Write every entry out again, unchanged.

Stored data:
=====
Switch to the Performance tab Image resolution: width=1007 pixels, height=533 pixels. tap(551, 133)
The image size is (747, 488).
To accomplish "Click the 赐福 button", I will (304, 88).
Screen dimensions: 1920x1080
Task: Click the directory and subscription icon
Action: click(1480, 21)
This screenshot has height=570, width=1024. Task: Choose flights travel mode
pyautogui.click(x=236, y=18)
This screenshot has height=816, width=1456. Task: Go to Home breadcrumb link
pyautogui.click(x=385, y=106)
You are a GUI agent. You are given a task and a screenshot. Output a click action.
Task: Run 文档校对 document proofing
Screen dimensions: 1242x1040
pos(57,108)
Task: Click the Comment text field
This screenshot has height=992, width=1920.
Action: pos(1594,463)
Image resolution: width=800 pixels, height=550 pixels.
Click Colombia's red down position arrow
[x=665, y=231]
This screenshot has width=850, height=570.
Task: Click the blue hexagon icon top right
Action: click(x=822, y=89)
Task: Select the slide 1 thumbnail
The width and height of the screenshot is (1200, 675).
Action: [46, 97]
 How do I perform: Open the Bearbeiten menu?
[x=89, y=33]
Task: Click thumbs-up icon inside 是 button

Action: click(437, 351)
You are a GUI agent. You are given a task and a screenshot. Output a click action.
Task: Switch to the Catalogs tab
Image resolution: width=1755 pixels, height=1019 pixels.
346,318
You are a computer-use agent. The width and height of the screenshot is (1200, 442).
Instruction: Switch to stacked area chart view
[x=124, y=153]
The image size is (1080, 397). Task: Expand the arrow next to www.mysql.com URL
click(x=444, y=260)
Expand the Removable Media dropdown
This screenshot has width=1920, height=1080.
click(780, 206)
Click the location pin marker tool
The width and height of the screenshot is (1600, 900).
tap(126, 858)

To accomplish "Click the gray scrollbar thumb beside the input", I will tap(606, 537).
=====
• Written answer
Switch to the Performance tab Image resolution: width=1007 pixels, height=533 pixels. tap(551, 133)
The image size is (747, 488).
To accomplish "Click the 赐福 button", I will (304, 88).
Screen dimensions: 1920x1080
Task: Click the directory and subscription icon
Action: click(1480, 21)
This screenshot has height=570, width=1024. Task: Choose flights travel mode
pyautogui.click(x=236, y=18)
This screenshot has height=816, width=1456. Task: Go to Home breadcrumb link
pyautogui.click(x=385, y=106)
You are a GUI agent. You are given a task and a screenshot. Output a click action.
Task: Run 文档校对 document proofing
Screen dimensions: 1242x1040
pos(57,108)
Task: Click the Comment text field
This screenshot has height=992, width=1920.
Action: pos(1594,463)
Image resolution: width=800 pixels, height=550 pixels.
Click Colombia's red down position arrow
[x=665, y=231]
This screenshot has width=850, height=570.
Task: Click the blue hexagon icon top right
Action: click(x=822, y=89)
Task: Select the slide 1 thumbnail
The width and height of the screenshot is (1200, 675).
Action: [46, 97]
 How do I perform: Open the Bearbeiten menu?
[x=89, y=33]
Task: Click thumbs-up icon inside 是 button

Action: click(437, 351)
You are a GUI agent. You are given a task and a screenshot. Output a click action.
Task: Switch to the Catalogs tab
Image resolution: width=1755 pixels, height=1019 pixels.
346,318
You are a computer-use agent. The width and height of the screenshot is (1200, 442).
Instruction: Switch to stacked area chart view
[x=124, y=153]
The image size is (1080, 397). Task: Expand the arrow next to www.mysql.com URL
click(x=444, y=260)
Expand the Removable Media dropdown
This screenshot has width=1920, height=1080.
click(780, 206)
Click the location pin marker tool
The width and height of the screenshot is (1600, 900).
tap(126, 858)

To accomplish "Click the gray scrollbar thumb beside the input", I will tap(606, 537).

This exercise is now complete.